PROBLEM STATEMENT:
Your reply should be one number: how many lines of the records below contain the string "logo".

[Dataset entries]
---+---

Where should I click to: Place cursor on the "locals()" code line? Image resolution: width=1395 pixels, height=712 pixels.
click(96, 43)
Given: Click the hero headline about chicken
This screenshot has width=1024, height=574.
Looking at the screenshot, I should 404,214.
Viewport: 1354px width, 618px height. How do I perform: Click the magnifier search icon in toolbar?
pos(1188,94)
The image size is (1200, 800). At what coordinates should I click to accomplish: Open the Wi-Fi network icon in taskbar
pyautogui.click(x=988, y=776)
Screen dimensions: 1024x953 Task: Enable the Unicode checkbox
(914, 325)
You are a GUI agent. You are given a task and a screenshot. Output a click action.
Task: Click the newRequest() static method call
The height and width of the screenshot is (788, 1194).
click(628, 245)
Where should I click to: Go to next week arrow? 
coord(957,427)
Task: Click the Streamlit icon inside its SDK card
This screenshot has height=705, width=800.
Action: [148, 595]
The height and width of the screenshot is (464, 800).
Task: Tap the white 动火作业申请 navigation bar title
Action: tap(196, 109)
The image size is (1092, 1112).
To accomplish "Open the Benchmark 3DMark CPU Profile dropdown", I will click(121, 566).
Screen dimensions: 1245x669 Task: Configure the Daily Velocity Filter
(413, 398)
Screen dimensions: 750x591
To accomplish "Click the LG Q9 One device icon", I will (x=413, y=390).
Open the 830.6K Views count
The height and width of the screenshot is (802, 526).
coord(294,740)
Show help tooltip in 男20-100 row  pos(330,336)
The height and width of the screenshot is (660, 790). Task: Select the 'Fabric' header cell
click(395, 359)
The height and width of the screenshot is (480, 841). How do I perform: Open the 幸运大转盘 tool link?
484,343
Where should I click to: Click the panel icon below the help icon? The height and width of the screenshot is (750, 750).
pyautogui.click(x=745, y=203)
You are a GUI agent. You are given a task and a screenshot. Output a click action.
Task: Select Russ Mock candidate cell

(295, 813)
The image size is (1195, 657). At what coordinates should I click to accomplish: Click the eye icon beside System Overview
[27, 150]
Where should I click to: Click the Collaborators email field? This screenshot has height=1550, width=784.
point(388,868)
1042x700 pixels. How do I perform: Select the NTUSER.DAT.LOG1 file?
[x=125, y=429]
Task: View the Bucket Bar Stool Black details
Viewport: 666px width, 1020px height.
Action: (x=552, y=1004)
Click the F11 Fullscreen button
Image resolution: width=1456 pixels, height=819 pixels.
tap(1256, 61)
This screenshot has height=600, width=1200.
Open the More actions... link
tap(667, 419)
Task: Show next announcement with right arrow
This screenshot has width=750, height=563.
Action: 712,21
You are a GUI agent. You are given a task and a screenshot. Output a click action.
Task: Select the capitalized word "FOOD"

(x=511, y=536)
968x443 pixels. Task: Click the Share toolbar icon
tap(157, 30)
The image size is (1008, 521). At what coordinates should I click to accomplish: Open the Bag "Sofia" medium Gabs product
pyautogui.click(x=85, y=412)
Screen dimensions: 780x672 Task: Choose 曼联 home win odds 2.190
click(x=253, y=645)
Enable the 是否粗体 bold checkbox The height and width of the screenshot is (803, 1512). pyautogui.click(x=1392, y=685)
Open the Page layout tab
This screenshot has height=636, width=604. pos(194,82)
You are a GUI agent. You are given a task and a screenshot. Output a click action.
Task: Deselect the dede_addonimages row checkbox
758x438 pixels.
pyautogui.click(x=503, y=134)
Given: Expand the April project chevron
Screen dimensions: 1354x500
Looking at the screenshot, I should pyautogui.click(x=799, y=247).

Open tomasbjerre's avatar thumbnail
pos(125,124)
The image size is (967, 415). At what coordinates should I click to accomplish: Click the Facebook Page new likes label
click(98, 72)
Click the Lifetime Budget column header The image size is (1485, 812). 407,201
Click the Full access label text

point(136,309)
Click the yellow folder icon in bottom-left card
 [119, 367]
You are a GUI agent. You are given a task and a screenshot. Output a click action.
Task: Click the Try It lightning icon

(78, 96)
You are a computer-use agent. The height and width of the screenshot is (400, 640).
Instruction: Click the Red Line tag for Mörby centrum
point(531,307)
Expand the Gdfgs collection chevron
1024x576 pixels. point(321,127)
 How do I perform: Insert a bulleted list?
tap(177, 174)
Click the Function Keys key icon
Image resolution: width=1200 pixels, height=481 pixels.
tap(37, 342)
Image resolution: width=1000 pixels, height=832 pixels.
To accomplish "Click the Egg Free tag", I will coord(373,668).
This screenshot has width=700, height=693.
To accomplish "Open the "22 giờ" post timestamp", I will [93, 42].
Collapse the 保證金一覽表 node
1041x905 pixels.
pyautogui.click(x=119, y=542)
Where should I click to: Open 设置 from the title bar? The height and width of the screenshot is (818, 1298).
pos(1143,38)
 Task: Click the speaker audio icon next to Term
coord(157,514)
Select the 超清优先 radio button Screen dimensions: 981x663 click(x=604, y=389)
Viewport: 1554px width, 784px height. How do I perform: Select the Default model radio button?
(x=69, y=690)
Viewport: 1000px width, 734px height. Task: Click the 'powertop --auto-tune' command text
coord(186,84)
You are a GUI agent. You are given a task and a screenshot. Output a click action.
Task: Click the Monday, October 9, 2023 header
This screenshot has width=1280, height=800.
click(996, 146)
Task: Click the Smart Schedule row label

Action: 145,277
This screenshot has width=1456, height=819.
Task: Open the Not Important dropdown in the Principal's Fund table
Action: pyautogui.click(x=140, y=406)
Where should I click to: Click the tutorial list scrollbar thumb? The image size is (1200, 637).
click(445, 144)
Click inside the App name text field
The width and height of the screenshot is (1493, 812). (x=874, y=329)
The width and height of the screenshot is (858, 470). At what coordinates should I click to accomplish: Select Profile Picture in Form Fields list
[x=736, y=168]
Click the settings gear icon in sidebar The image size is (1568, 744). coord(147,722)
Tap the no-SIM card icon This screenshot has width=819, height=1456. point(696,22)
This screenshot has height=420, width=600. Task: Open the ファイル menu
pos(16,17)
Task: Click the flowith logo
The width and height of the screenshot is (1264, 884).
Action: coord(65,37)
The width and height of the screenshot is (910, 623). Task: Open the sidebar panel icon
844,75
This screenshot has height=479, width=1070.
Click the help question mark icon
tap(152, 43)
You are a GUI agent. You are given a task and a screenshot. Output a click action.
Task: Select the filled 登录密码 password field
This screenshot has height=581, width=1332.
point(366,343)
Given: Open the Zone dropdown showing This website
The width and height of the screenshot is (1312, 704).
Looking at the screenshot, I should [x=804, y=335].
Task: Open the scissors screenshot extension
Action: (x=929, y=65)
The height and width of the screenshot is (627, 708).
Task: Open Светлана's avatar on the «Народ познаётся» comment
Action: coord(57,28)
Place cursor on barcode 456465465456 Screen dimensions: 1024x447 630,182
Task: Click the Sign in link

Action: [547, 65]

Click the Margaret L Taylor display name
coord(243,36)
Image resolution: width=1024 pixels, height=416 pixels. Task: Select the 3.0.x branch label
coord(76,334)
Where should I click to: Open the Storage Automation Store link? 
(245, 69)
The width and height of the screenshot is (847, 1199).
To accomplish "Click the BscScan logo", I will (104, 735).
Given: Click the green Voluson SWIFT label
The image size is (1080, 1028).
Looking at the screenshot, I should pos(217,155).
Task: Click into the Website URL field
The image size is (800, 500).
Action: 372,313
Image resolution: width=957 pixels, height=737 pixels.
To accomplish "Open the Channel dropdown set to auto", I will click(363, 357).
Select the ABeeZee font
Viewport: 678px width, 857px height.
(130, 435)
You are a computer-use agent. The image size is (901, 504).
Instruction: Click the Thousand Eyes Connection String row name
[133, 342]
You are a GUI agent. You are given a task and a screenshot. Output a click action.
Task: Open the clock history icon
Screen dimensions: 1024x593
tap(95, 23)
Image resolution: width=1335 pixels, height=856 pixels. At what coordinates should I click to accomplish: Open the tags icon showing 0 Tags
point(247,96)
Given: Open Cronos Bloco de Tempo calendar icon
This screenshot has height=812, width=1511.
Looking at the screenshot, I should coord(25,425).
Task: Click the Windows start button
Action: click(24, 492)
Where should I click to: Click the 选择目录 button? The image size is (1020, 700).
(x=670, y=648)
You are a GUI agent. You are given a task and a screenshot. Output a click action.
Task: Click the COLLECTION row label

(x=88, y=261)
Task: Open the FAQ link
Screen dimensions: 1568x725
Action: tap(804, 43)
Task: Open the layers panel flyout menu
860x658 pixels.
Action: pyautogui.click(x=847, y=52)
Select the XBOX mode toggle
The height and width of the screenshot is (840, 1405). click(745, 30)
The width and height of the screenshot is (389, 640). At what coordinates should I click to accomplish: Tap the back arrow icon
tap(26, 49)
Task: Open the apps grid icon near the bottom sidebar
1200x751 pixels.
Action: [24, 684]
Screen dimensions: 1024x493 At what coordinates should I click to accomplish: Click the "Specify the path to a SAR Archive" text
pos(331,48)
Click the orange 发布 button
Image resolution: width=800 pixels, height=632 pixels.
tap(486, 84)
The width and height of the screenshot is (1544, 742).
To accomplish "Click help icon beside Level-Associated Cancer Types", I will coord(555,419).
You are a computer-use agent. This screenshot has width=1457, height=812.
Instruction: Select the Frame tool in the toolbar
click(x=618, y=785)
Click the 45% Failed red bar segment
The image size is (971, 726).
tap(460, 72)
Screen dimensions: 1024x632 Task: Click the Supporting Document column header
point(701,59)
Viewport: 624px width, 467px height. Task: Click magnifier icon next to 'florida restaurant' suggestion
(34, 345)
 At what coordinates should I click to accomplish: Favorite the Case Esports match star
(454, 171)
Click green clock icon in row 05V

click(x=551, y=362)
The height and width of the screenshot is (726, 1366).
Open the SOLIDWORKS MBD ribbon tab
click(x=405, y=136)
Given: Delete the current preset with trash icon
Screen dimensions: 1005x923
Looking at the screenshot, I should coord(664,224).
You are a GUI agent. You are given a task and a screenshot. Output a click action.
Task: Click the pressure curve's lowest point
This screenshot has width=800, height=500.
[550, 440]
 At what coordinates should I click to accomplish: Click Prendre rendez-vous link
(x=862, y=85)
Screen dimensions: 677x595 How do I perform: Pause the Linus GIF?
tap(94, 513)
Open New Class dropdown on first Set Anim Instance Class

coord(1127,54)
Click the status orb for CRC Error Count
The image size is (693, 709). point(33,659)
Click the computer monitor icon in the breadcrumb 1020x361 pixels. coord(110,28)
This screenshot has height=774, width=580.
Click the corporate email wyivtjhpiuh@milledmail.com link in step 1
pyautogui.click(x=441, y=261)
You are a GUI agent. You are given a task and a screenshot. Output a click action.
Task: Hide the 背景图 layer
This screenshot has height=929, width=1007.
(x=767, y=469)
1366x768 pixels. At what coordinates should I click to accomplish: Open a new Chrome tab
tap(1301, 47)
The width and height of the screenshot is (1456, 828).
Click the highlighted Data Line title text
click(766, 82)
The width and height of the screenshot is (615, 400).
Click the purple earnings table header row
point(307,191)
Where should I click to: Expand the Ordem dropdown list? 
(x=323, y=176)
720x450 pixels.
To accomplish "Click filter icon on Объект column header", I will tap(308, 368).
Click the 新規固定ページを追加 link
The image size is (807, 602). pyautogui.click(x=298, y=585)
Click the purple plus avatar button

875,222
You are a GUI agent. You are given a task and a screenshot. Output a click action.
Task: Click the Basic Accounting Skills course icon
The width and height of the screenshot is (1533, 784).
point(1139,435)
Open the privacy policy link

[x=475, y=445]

---+---

WRITTEN RESPONSE:
2